Records provided ->
#####

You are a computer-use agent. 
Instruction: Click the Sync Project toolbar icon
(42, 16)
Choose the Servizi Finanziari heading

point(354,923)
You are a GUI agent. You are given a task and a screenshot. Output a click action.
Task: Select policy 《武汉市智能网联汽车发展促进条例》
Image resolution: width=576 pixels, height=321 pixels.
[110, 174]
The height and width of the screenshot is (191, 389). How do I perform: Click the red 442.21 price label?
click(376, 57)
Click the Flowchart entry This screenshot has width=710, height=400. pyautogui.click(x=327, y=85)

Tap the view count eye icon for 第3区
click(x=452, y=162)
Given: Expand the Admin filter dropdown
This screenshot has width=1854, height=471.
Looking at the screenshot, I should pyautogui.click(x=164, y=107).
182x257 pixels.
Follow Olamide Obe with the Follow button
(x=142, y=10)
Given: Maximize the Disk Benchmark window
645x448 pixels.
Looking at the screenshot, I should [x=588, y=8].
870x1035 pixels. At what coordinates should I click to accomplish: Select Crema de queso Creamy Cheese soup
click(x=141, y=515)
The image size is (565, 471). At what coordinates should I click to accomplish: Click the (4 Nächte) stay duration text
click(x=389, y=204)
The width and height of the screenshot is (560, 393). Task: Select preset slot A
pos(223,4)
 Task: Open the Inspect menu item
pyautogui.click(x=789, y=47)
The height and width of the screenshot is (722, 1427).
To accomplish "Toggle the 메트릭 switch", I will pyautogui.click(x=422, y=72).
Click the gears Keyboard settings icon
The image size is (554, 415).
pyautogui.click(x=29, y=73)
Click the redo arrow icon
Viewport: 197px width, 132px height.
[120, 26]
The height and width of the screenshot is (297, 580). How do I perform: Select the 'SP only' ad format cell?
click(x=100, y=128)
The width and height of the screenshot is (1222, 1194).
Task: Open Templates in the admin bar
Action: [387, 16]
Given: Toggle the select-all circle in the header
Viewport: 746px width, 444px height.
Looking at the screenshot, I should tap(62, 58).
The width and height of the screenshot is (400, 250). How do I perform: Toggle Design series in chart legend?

#####

About this exercise -> Every line in the data that holds the string "agent" should be copied.

Completed task ->
You are a computer-use agent. 
You are a GUI agent. You are given a task and a screenshot. Output a click action.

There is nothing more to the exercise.